During the 1800's, memebers of the Church of Jesus Christ of Latter-day Saints (aka "Mormons") were driven from their homes in Nauvoo, Illinois.  Some had covered wagons and horses, but supplies and money dwindled, and many resorted to handcarts.


Here in Utah, especially Utah County, having pioneer ancesestors is common, even if one isn't an active LDS member.  Students are taught to appreciate the pioneers, Utah history and its settlement.


I had a great time, and was super hot and tired when finished.  I'm treating a headache now -- so worth it.  I'm thankful for a cool home to go to and clean water from the faucet. 

I hope you enjoy the pictures.


Beginning our trek from the school and through
the neighborhood.

"Fun" hills.
Going down and down and down.
The kids had to do all the work.
The front steers.  Those holding the back of the
cart keep it from going too fast.  Those with the
ropes are the "brakes."
Teamwork.  Trust.

Muddy creek.
Marie and me.
(That dress is so comfortable and forgiving.)

Marie catching a bug.

Row of 20 handcarts.

Stew by the stream.
(And cornbread with honey butter and the best
apple I've ever had).

I get to call this part of my home.
Marie and me.

My girl.


Tuesday, May 10, 2011

Trekkin' On

I'm sorry I haven't been around lately nor visited your blogs.  Anybody else feeling the end-of-the-school-year crunch?  Reports are due.  Costumes need to be made.  Field trips attended.  It's all good but just busy.  I'll be going with my daughter on her 4th grade field trip:  a pioneer handcart trek this Friday to aid in Utah history studies.  I'm getting our "pioneer" clothing and supplies ready.

Then we'll be getting up the next morning at 5:30 to get ready for her Irish dance competition that day.
Next in line is making a sea-creature type costume for her 4th grade "opera" which she is dreading.  "It's so embarrassing," she says.  She's looking forward to making the costume, though.

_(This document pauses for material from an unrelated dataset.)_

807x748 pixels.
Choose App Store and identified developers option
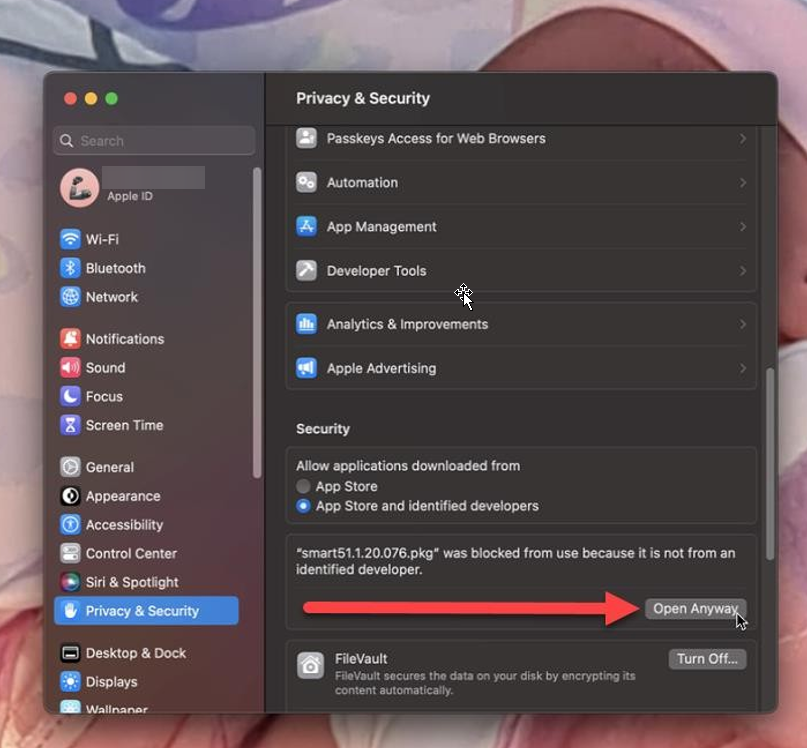pos(305,506)
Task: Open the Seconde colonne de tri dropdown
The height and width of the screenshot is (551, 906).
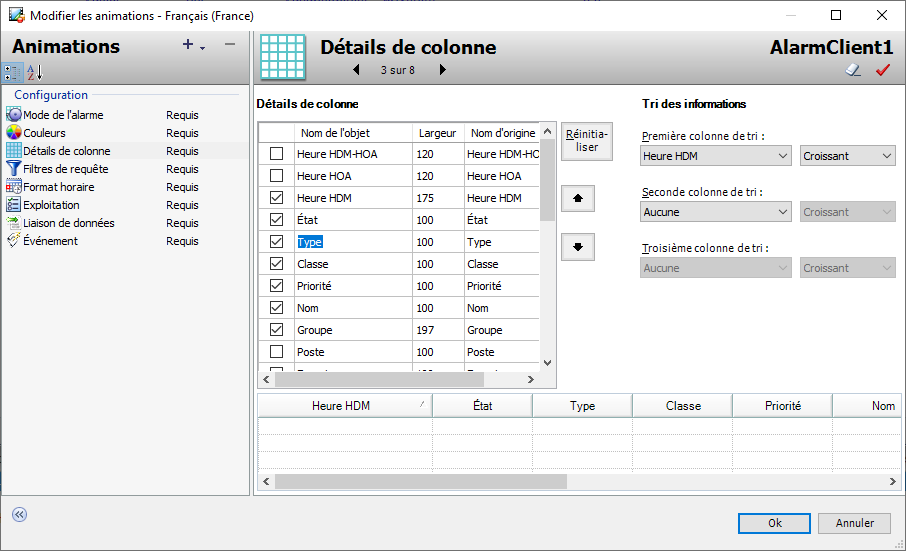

I'm feeling bloated and bleh.  Last week I was roaming for chocolate.  I stopped paused myself and wondered why I wasn't listening to my stop signals.  I checked my calendar and sure enough, I was two days away from "lady time" (as a blogging friend calls it), and the urge to overeat was strong.  I became extra busy and didn't plan very well and my choices were not good.  My body has been complaining about it, too.

How was your Mother's Day?  I have a funny story.  Last Sunday, my youngest needed my help cleaning him after his BM.  So there I am, toilet paper in hand and helping him when he sweetly and sincerely said, "Happy Mother's day, Mommy."